## Lista de tareas
**a.** ¿Qué vías de circulación menciona el texto de la página como cerradas por ciudadanos?
**b.** En el texto de la página, cambia "autoridades" por "instituciones" y escribe de nuevo el fragmento desde "Hasta que se" hasta "detener al asesino.", ambos incluidos.

## Texto de la página
========================================================================

Hace algunas semanas, fue detenido un hombre que durante años había sido denunciado por sus vecinos por maltratar animales: “Todas las mañanas se escuchaba la quemazón de los animalitos vivos en la azotea de la casa y durante el día, los aullidos de dolor”. Pero por más que insistían ante la autoridad, que llevaban fotos, videos y audios, ésta no hacía nada.
Hasta que se plantaron sobre la calzada de Tlalpan cerrándola a la circulación, y eso generó tal caos que consiguieron que detuvieran al delincuente.
Lo he dicho muchas veces: vivimos en un país en el que las autoridades no escuchan ni atienden a los ciudadanos. Y por eso no queda más remedio que actuar nosotros. El problema es que no tenemos otra manera de hacerlo que a la mala: afectar tanto a otros ciudadanos, como para que las autoridades se vean obligadas a hacer caso. Hace dos semanas hablé aquí del cierre de la carretera a Cuernavaca y hace dos días vimos el caos generado por el cierre del Periférico Norte por parte de una familia cuyo hijo fue asesinado y que exigía detener al asesino.

========================================================================

## Datos proporcionados
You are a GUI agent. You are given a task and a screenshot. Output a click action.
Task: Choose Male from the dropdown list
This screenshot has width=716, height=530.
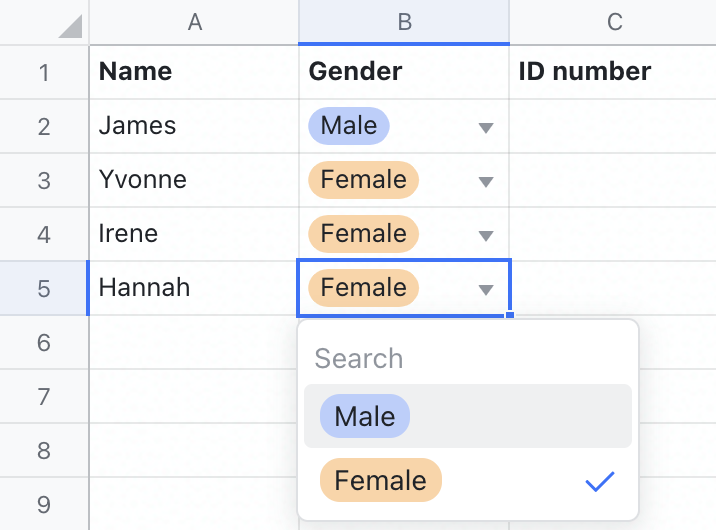coord(365,416)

========================================================================

## Tus respuestas
**a.** La calzada de Tlalpan, la carretera a Cuernavaca y el Periférico Norte.

**b.**
Hasta que se plantaron sobre la calzada de Tlalpan cerrándola a la circulación, y eso generó tal caos que consiguieron que detuvieran al delincuente.
Lo he dicho muchas veces: vivimos en un país en el que las instituciones no escuchan ni atienden a los ciudadanos. Y por eso no queda más remedio que actuar nosotros. El problema es que no tenemos otra manera de hacerlo que a la mala: afectar tanto a otros ciudadanos, como para que las instituciones se vean obligadas a hacer caso. Hace dos semanas hablé aquí del cierre de la carretera a Cuernavaca y hace dos días vimos el caos generado por el cierre del Periférico Norte por parte de una familia cuyo hijo fue asesinado y que exigía detener al asesino.